Babies arriving 4 to 6 weeks early are significantly more likely to develop respiratory distress syndrome, sepsis, intraventricular hemorrhage, hypoglycemia, and jaundice requiring phototherapy
A recent retrospective study of spontaneous, low-risk, singleton, late preterm (between 34 and 37 weeks' gestation) deliveries finds that, compared with full-term infants, the babies arriving 4 to 6 weeks early were significantly more likely to develop respiratory distress syndrome (4.2% vs. 0.1%, P<.001), sepsis (0.4% vs. 0.04%, P<.001), intraventricular hemorrhage (0.2% vs. 0.02%, P<.001), hypoglycemia (6.8% vs. 0.4%, P<.001), and jaundice requiring phototherapy (18% vs. 2.5%, P<.001). The study, conducted in Israel, included almost 2,500 late preterm babies and almost 7,500 full-term controls.
The authors report that the relationship between gestational age and neonatal morbidity is of a continuous nature with a nadir at about 39 weeks' gestation.
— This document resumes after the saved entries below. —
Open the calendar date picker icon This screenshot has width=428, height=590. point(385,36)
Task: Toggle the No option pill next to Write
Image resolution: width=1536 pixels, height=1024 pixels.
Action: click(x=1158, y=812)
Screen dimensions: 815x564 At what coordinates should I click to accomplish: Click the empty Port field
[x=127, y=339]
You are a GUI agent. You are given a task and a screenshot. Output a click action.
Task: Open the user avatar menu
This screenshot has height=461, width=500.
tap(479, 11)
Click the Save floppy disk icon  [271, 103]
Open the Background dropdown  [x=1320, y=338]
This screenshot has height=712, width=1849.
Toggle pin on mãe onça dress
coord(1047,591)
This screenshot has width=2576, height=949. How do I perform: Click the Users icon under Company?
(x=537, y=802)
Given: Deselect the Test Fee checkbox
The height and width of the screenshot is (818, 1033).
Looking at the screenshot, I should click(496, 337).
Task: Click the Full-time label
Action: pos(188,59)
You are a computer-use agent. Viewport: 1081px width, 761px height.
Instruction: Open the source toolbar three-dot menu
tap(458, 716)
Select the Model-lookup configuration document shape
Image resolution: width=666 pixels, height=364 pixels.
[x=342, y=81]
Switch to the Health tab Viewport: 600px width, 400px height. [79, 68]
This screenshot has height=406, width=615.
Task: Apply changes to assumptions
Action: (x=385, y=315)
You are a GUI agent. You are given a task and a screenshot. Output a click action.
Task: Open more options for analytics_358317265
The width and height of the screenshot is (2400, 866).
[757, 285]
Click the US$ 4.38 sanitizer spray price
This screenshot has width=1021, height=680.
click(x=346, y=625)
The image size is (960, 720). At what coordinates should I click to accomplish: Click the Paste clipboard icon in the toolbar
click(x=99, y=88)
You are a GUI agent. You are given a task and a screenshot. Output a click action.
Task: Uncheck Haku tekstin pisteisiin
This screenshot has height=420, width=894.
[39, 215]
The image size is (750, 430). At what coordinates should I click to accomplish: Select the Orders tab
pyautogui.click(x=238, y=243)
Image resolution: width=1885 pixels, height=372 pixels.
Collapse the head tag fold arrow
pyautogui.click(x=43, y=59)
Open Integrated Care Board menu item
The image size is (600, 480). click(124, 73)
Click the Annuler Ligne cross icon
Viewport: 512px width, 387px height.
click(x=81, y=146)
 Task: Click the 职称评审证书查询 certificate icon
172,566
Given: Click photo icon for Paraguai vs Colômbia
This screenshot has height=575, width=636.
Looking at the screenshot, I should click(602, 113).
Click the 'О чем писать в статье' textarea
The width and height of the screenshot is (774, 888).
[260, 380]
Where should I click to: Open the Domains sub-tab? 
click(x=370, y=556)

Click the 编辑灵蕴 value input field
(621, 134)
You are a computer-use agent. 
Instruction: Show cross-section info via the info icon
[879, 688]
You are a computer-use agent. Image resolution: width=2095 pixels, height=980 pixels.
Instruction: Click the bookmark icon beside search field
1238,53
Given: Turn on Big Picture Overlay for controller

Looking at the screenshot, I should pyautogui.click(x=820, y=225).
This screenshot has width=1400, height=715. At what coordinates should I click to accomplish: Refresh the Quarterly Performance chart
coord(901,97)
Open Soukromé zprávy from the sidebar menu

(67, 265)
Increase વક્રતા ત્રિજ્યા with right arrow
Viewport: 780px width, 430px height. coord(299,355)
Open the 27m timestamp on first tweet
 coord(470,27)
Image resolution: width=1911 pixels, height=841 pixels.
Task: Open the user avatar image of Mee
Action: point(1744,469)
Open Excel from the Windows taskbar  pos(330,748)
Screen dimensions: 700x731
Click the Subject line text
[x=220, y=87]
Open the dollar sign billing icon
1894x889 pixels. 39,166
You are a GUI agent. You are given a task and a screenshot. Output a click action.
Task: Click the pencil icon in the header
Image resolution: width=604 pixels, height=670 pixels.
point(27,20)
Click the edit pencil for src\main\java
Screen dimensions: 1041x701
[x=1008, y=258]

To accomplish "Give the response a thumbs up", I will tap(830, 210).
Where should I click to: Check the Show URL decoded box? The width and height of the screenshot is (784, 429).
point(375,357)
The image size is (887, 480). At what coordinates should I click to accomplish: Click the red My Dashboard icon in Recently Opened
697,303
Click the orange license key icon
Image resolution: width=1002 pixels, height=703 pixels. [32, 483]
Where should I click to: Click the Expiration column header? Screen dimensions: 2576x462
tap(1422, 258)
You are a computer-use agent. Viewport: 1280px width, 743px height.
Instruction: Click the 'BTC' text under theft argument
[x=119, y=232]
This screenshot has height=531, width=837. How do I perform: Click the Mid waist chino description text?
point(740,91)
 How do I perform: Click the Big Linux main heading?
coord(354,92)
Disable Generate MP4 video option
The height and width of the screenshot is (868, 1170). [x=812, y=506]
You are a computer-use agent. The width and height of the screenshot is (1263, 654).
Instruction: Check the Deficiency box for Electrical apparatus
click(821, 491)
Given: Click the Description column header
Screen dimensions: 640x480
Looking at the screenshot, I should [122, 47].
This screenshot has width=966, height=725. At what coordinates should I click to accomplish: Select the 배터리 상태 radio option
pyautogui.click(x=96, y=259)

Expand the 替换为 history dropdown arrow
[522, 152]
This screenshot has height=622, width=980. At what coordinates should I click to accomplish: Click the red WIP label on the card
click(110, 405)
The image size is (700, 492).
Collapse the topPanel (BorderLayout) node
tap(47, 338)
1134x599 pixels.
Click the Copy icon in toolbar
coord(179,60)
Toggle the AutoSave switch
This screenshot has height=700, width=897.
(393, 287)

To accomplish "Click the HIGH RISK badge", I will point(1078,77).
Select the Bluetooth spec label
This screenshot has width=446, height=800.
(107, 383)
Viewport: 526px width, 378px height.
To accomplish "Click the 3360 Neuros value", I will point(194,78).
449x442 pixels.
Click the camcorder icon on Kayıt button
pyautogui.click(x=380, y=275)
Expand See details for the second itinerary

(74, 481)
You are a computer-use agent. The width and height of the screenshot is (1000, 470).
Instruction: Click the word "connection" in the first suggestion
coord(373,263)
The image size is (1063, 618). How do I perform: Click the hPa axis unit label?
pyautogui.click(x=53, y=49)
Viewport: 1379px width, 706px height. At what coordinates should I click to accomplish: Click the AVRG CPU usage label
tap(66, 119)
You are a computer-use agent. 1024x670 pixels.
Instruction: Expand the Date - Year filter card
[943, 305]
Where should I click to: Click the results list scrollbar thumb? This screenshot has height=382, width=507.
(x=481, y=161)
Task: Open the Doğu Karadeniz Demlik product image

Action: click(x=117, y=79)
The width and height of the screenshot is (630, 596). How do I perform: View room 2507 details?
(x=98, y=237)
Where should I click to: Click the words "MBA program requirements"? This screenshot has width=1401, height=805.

The relationship does not, as previously believed, have a term–preterm threshold, nor is it related to birthweight. They also found that among late-preterm babies, risk factors that further increase morbidity risk include cesarean delivery, male sex, and parity.
The authors concluded that given the short- and long-term neonatal morbidity, hospitalization days, and costs associated with late prematurity, practitioners may want to consider doing more to prolong pregnancy when spontaneous preterm labor occurs beyond 34 weeks' gestation.